NVIDIA has repeatedly delayed the launch of MCP7A throughout the summer of 2008. We reckon that it should have been ready to hit the market during this year's COMPUTEX trade show, held in June, but various problems, with most emanating from packing so much into a single-chip design, have caused a consistent failure to launch.

So what's so special about it?

Bring out the block



Grabbing the handy block diagram and going from the top, MCP7A - which is now productised to GeForce 9300 and GeForce 9400 - supports all Intel S775 CPUs that operate with a front-side bus of 1,333MHz or lower, so that includes 45nm Penryn support.

The integrated graphics get a makeover

The single-chip ASIC is reckoned to draw around 32W when running under full load, with much of that power-draw coming from the fact that NVIDIA has grafted on what, essentially, amounts to a mobile GeForce 8400 GS GPU right on the core, albeit with a few improvements to fit into a chipset environment.

Thinking more of architecture, the IGP packs in 16 stream processors and is fully DX10 compliant. It's not the first time we've seen NVIDIA do this, of course, with AMD's AM2+ CPUs the first recipients of such technology with the GeForce 8200/8300 boards, but sheer horsepower is such that the Intel derivative is reckoned to be up-to 2x faster.

Motherboards featuring the GeForce 9400 GPU will be clocked in at 580MHz core and 1,400MHz for the shaders, whilst the lower-specified GeForce 9300 ships with 450MHz core/1,200MHz frequencies. The clockspeeds are the only significant differences between the two.

NVIDIA has designed a new memory-controller that can accept either DDR2 or DDR3 memory, although not concurrently. We reckon this is a wise move as it takes advantage of the rock-bottom pricing for current DDR2 but then can scale as DDR3 becomes more prevalent. Most board partners will opt for DDR2 initially, but DDR3 should provide a decent boost to the IGP's performance, knowing that it grabs the necessary bandwidth from the system's.

Interestingly, NVIDIA has eschewed the SidePort memory technology inherent on AMD's 790GX boards, which adds around 10 per cent extra performance by having a DRAM device integrated on to the motherboard. Reasons of cost and complexity were cited at a briefing HEXUS attended last month.

Hybrid SLI/GeForce Boost

MCP7A carries a total of 20 PCI-Express Gen2 lanes, and 16 of these are reserved for external graphics.

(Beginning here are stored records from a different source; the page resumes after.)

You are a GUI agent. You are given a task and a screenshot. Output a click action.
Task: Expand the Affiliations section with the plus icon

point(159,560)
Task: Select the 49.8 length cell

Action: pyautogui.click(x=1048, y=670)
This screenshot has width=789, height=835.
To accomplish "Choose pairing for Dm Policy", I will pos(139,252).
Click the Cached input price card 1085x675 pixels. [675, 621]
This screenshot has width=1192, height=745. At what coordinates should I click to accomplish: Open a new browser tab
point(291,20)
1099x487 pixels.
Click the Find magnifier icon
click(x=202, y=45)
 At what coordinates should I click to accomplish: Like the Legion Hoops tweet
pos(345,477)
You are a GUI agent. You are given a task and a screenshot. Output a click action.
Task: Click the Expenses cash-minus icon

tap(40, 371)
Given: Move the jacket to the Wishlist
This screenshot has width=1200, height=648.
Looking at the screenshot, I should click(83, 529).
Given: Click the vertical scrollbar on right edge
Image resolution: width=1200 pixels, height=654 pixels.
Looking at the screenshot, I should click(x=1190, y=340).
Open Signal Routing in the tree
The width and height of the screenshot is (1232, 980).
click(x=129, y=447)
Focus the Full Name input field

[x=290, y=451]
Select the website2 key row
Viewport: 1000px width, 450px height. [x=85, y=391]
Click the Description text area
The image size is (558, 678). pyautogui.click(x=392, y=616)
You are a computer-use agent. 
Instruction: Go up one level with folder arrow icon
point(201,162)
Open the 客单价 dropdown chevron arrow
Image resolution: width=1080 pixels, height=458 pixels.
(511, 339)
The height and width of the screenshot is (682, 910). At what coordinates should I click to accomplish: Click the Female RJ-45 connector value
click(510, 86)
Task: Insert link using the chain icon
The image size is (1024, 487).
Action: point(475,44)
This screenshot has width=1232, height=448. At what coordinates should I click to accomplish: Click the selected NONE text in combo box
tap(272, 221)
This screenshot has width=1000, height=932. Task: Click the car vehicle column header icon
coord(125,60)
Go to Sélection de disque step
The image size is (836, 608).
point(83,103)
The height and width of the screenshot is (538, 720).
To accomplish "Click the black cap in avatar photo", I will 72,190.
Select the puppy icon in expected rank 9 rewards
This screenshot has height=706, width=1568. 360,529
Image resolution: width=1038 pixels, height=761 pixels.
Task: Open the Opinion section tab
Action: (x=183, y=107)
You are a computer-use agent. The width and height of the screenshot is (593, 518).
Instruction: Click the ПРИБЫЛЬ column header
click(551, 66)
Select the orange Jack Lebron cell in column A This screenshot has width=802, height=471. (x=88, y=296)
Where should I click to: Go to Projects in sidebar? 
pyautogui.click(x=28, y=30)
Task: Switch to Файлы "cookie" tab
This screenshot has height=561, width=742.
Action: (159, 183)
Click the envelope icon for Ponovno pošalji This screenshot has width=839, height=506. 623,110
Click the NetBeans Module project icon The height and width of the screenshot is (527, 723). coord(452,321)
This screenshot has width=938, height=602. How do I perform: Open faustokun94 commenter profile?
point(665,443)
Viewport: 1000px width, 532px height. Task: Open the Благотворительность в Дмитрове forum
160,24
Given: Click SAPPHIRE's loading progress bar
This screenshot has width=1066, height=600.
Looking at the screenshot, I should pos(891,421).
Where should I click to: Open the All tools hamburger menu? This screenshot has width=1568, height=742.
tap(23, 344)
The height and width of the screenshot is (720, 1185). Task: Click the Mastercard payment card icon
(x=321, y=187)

You're free to add any card of your choice, but should it be a GeForce 8400 GS - closely matched in architecture - or GeForce 8500 GT,  the on-board IGP can be teamed up with the discrete card for greater-than-IGP performance - up to 70 per cent in the best-case scenario.

The statistic is slightly misleading in that it doesn't report how much performance one can receive over and above the discrete card's, and we imagine this to be no more than 20 per cent with a GeForce 8500 GT in situ.